Hallo,
mal abgesehen davon, dass ich meine, es gibt kein Videobearbeitungsprogramm, das einwandfrei arbeitet, wundern mich bei Vdl seit einiger Zeit Sachen, die mich langsam verrückt machen.
Wie bekommt man denn einen Soundtrack hin, der auch tatsächlich im markierten Bereich erzeugt wird?
Warum ist es nicht möglich einen Track zu stretchen, der zum Schluss ein ordentliches Intro und auch Outro besitzt?
Wie erreiche ich, das zu erzeugen, was ich auch in der Vorschau gehört habe?
Warum verstellen sich die Grundeinstellungen, wenn ich z.B. von den Klips nur das Anfangs- und Endbild sehen möchte, damit das Abspielen ohne Ruckeln erfolgt, aber beim nächsten Öffnen des Programmes zwar die Einstellungen noch vorhanden, aber etwas anderes zu sehen ist? Nämlich wieder zahlreiche Einzelbilder.
Ich habe vorher mit Pinnacle Studio14 gearbeitet. Da war das erzeugen eines Sounds babyeinfach - auswählen, anhören, benötigte Zeit eingeben, runterziehen und fertig.
Bei Vdl scheint mir das eine Wissenschaft zu sein, für die es keine Regeln gibt.

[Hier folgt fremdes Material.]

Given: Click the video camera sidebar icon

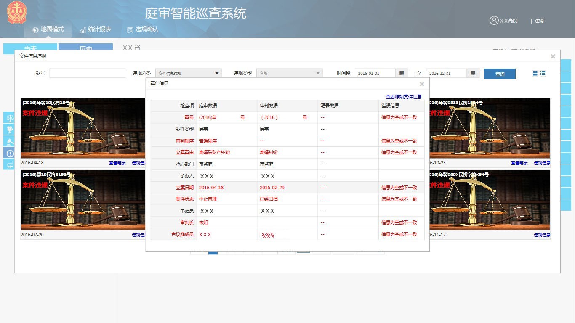Looking at the screenshot, I should [x=9, y=130].
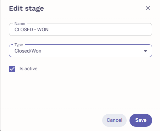
Task: Save the stage changes
Action: coord(141,120)
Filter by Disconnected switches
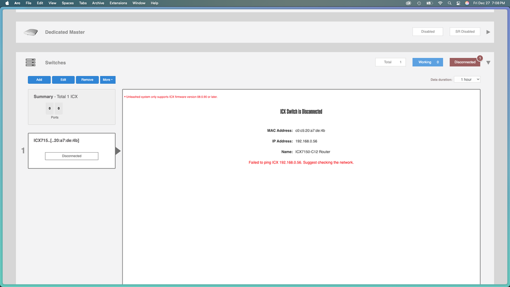The image size is (510, 287). [465, 62]
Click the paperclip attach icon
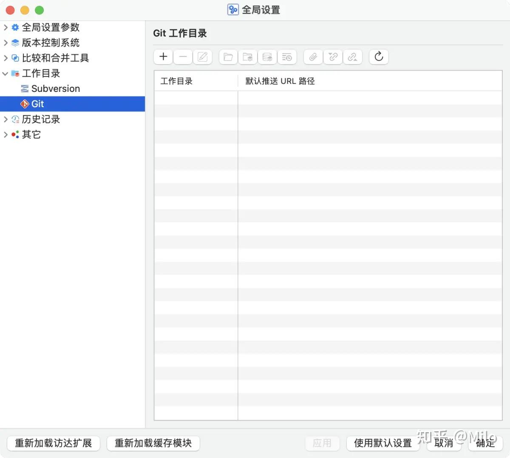The width and height of the screenshot is (510, 458). (x=313, y=57)
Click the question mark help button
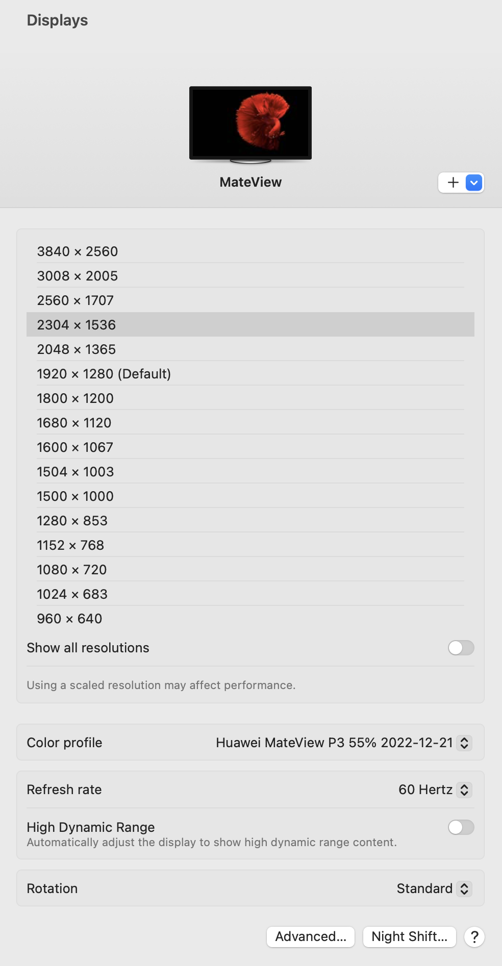Viewport: 502px width, 966px height. click(x=474, y=937)
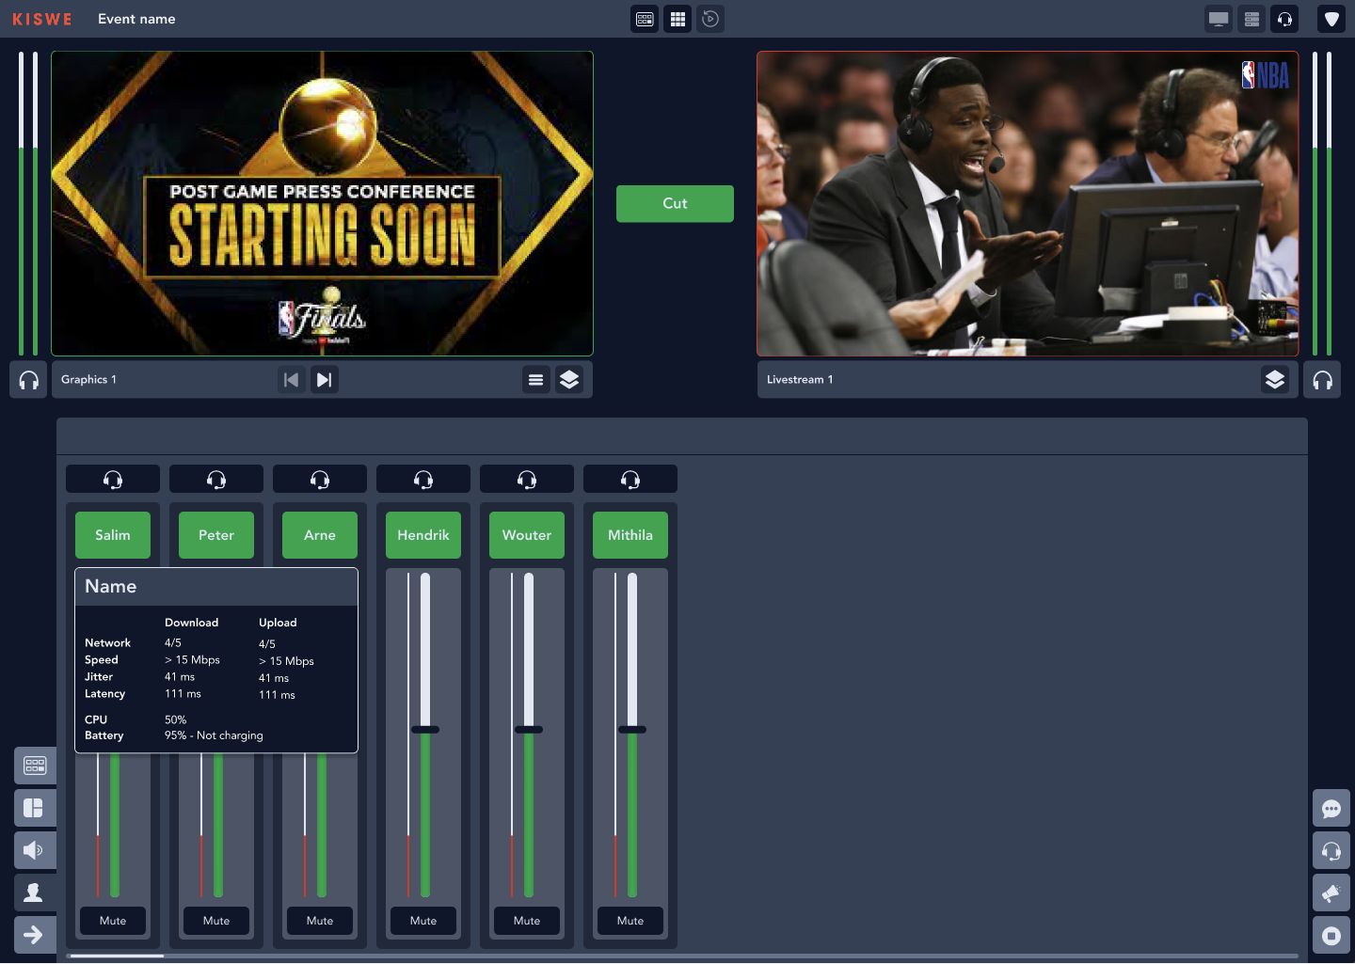This screenshot has width=1355, height=964.
Task: Click the next graphic skip-forward control
Action: click(x=324, y=379)
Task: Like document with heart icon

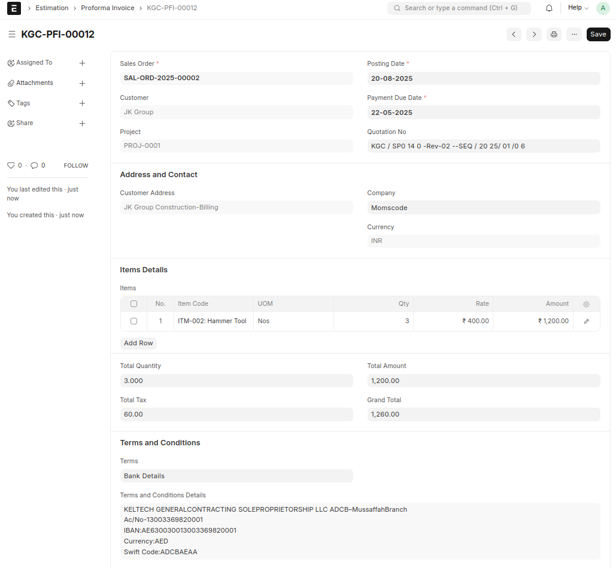Action: click(x=10, y=165)
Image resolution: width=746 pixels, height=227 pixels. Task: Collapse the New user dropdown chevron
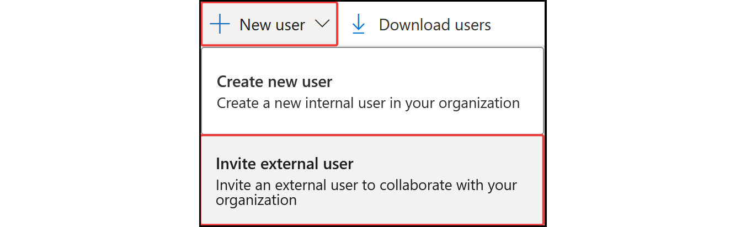click(322, 24)
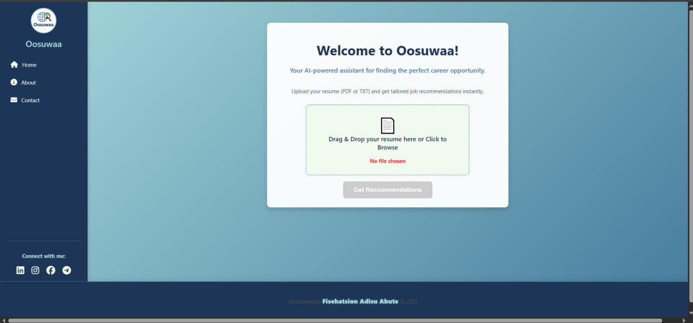Screen dimensions: 693x323
Task: Click the Facebook icon
Action: pos(50,270)
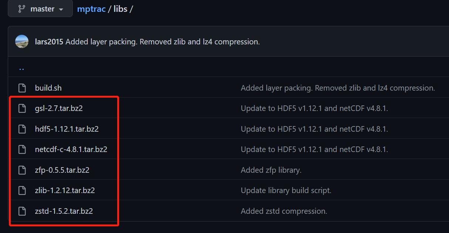Screen dimensions: 449x233
Task: Click the file icon beside hdf5-1.12.1.tar.bz2
Action: (x=22, y=129)
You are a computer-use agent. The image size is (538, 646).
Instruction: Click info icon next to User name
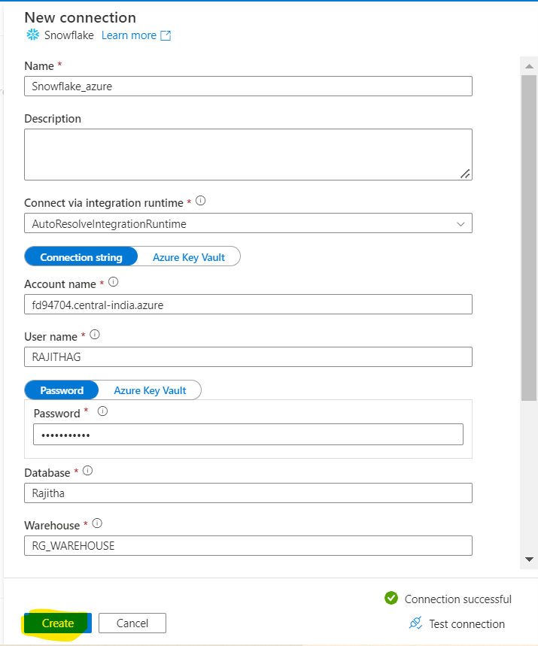95,335
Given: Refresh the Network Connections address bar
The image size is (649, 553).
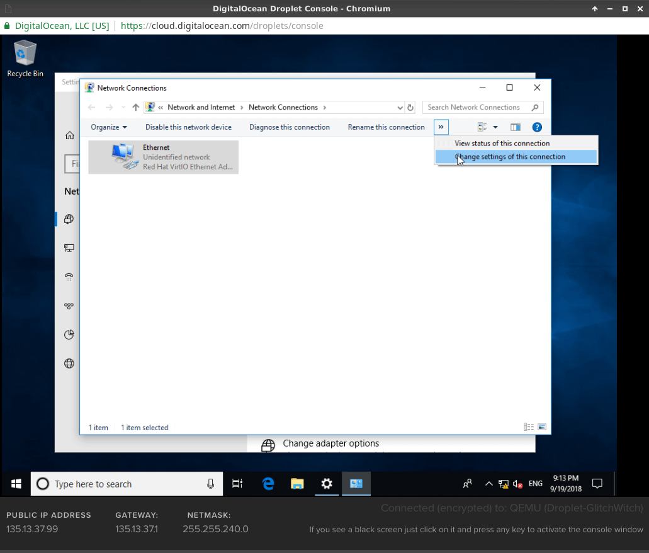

Von dem ständigen grundlosen Hin- und Hergehobse des momentanen Arbeitsbereiches, das mich auch langsam nervt, nur weil ich der Reihe nach die Blenden setze, mal abgesehen. Und auch dieses grundlose Zusammengepresse der Klips, nur weil ich einen Soundtrack einfügen will, ist mir ein Rätsel. Wie soll man denn so zügig arbeiten, wenn man andauernd alles wieder auseinanderziehen oder den ursprünglichen Arbeitsbereich wieder suchen muss?